→ **Task objective**
Copy all of the data that follows without altering a word.

** Material for this exercise follows **

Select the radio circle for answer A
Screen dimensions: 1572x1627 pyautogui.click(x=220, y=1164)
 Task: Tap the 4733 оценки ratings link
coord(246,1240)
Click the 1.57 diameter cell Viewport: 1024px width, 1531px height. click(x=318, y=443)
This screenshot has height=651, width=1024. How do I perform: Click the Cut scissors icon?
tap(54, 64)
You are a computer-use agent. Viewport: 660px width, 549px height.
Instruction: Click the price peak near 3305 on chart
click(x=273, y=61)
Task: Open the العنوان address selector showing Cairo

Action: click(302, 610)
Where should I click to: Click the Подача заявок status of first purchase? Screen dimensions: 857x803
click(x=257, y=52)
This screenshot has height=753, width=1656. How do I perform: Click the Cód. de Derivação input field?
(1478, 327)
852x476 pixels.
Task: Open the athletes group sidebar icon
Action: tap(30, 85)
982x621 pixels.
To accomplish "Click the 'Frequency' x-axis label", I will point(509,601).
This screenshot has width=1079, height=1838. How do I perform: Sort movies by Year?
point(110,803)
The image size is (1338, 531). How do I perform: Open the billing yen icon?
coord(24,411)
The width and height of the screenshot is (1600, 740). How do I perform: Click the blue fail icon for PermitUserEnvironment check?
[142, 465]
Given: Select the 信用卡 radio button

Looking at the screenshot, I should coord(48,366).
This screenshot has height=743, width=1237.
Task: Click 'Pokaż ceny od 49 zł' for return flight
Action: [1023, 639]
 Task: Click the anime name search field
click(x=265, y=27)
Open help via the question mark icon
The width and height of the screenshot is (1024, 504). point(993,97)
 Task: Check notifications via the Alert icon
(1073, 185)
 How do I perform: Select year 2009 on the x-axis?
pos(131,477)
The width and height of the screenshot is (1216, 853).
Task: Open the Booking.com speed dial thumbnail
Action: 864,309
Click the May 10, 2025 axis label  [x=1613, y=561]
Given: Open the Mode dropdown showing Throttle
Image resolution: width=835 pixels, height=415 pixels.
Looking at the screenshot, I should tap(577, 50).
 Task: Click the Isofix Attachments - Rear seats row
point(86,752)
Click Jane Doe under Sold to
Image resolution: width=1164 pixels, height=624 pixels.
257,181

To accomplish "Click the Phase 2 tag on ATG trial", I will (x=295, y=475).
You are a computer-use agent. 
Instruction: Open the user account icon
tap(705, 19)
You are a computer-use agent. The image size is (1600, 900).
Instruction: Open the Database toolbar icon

** End of Material for this exercise **

→ **Reply**
Select the radio circle for answer A
Screen dimensions: 1572x1627 pyautogui.click(x=220, y=1164)
 Task: Tap the 4733 оценки ratings link
coord(246,1240)
Click the 1.57 diameter cell Viewport: 1024px width, 1531px height. click(x=318, y=443)
This screenshot has height=651, width=1024. How do I perform: Click the Cut scissors icon?
tap(54, 64)
You are a computer-use agent. Viewport: 660px width, 549px height.
Instruction: Click the price peak near 3305 on chart
click(x=273, y=61)
Task: Open the العنوان address selector showing Cairo

Action: click(302, 610)
Where should I click to: Click the Подача заявок status of first purchase? Screen dimensions: 857x803
click(x=257, y=52)
This screenshot has height=753, width=1656. How do I perform: Click the Cód. de Derivação input field?
(1478, 327)
852x476 pixels.
Task: Open the athletes group sidebar icon
Action: tap(30, 85)
982x621 pixels.
To accomplish "Click the 'Frequency' x-axis label", I will point(509,601).
This screenshot has width=1079, height=1838. How do I perform: Sort movies by Year?
point(110,803)
The image size is (1338, 531). How do I perform: Open the billing yen icon?
coord(24,411)
The width and height of the screenshot is (1600, 740). How do I perform: Click the blue fail icon for PermitUserEnvironment check?
[142, 465]
Given: Select the 信用卡 radio button

Looking at the screenshot, I should coord(48,366).
This screenshot has height=743, width=1237.
Task: Click 'Pokaż ceny od 49 zł' for return flight
Action: [1023, 639]
 Task: Click the anime name search field
click(x=265, y=27)
Open help via the question mark icon
The width and height of the screenshot is (1024, 504). point(993,97)
 Task: Check notifications via the Alert icon
(1073, 185)
 How do I perform: Select year 2009 on the x-axis?
pos(131,477)
The width and height of the screenshot is (1216, 853).
Task: Open the Booking.com speed dial thumbnail
Action: 864,309
Click the May 10, 2025 axis label  [x=1613, y=561]
Given: Open the Mode dropdown showing Throttle
Image resolution: width=835 pixels, height=415 pixels.
Looking at the screenshot, I should tap(577, 50).
 Task: Click the Isofix Attachments - Rear seats row
point(86,752)
Click Jane Doe under Sold to
Image resolution: width=1164 pixels, height=624 pixels.
257,181

To accomplish "Click the Phase 2 tag on ATG trial", I will (x=295, y=475).
You are a computer-use agent. 
Instruction: Open the user account icon
tap(705, 19)
You are a computer-use agent. The image size is (1600, 900).
Instruction: Open the Database toolbar icon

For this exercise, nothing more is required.